Pioneer has been a leader in seed sales and is using biotechnology research and development to maintain a leadership position. “We strongly believe that biotechnology is critical to achieve the goals of feeding the population ahead of us. We believe it is going to be pretty difficult to feed all those people without biotechnology.” Linbo referenced a world population estimated to be about 9 billion by 2050.

Syngenta’s van Lookeren Campagne said that biotechnology is not going to be “the panacea to solve the problem (of feeding 9 billion people), but it is definitely going to contribute significantly to innovation to meet that goal.”
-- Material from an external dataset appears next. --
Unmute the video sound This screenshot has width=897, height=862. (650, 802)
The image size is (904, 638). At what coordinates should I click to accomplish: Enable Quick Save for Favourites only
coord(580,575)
“There are two messages that seem to be playing well in favor of biotechnology acceptance around the world. One is the ability for it to play a role in a country’s food security and the other for it to play a substantial role in production sustainability,” said Jack Bernens, Syngenta Seed, head of technology acceptance.

Barker noted that biotechnology will continue to gain acceptance globally because of the value it has already shown and its potential.

“Just like with anything, there is a period of harmonization as the technology is adopted, and that has to take place with biotechnology. Over time, as we show the benefits and performance, acceptance will happen in all the key areas of the globe.”

Each of the companies mentioned China’s widespread approval of biotechnology as being on the cusp of taking off. The government has approved two biotech seed events — one for corn and the other for rice — but they have not been released for cultivation.

The seed industry has noted the adoption of biotechnology wheat as being a probable accomplishment by 2020. Bayer CropScience pointed to registration of biotechnology wheat as a major goal.